Mary Vere (1581–1671) was an English letter writer.

She was born Mary Tracy, a daughter of Sir John Tracy (died 1591) of Toddington, Gloucestershire and his wife Anne, a daughter of Thomas Throckmorton (died 1568). Her brother Sir Thomas Tracy was a member of the household of Anne of Denmark, as an usher of her privy chamber.

She married firstly, William Hoby (died 1603).

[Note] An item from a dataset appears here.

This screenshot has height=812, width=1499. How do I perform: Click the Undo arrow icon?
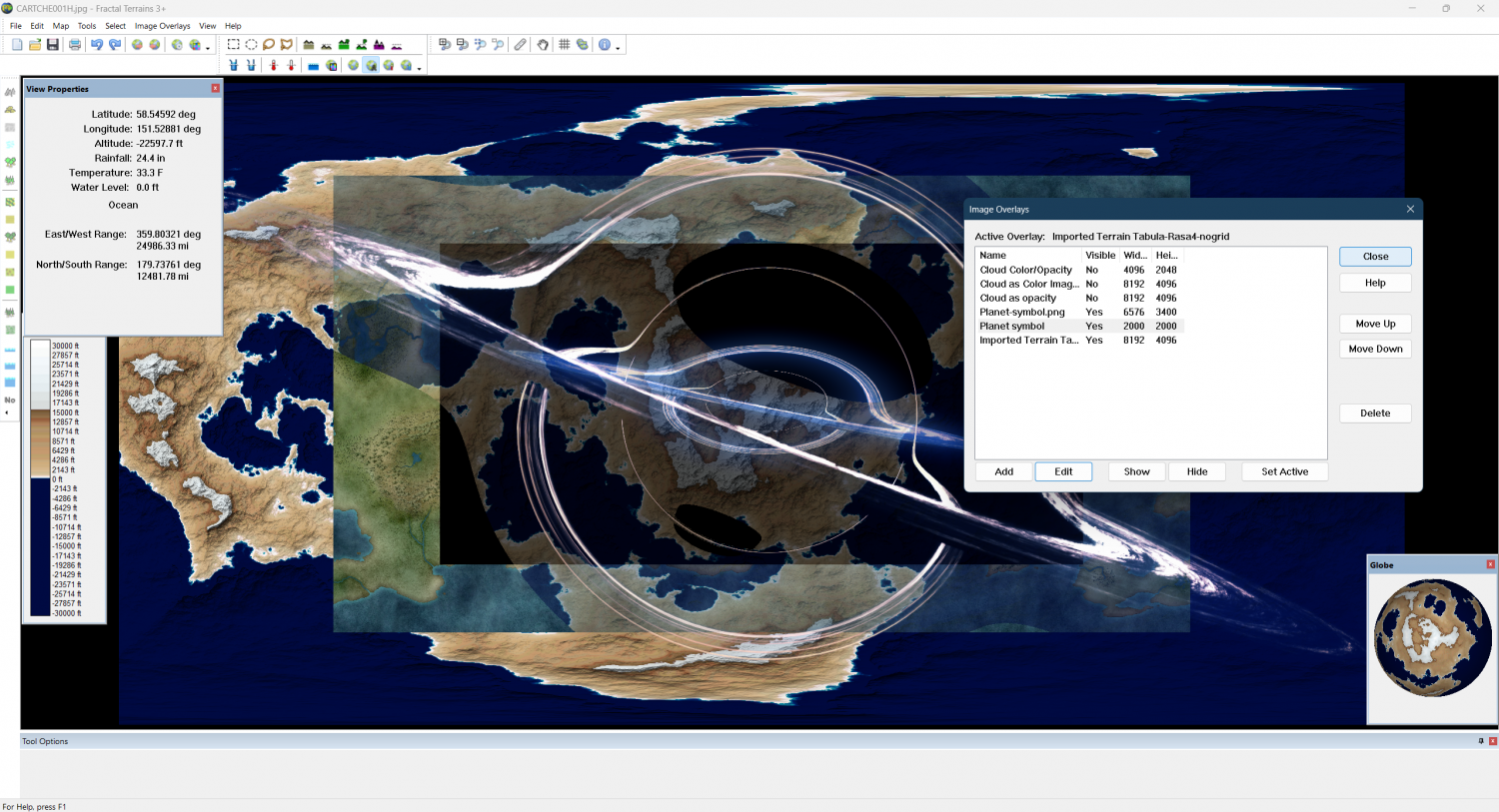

They had two children.

In October or November 1607 she married the veteran soldier Horace Vere.

Their children included:
 Elizabeth Vere, who married John Holles, 2nd Earl of Clare
 Mary Vere, who married, (1) Sir Roger Townshend of Raynham in Norfolk, (2) Mildmay Fane, 2nd Earl of Westmorland
 Catherine Vere, who married, (1) Oliver St John, (2) John Poulett, 2nd Baron Poulett
 Anne Vere, who married Sir Thomas Fairfax in 1637
 Dorothy Vere, who married John Wolstenholme, eldest son of Sir John Wolstenholme of Nostell, Yorkshire
 Susanna Vere (1619–1623)

Mary Vere was a Puritan. She wrote "God will provide" at the front of most of the books in her closet. In 1608 she donated a book to Sir Thomas Bodley's library, and asked that it be inscribed in Latin as a gift from the daughter of Sir John Tracy. A number of religious works were dedicated to her.

She was widowed in 1635. Mary Vere lived at Hackney. Her chaplain Samuel Rogers kept a diary. He much preferred her to Margaret Denny, the widow of Edward Denny, his previous patron.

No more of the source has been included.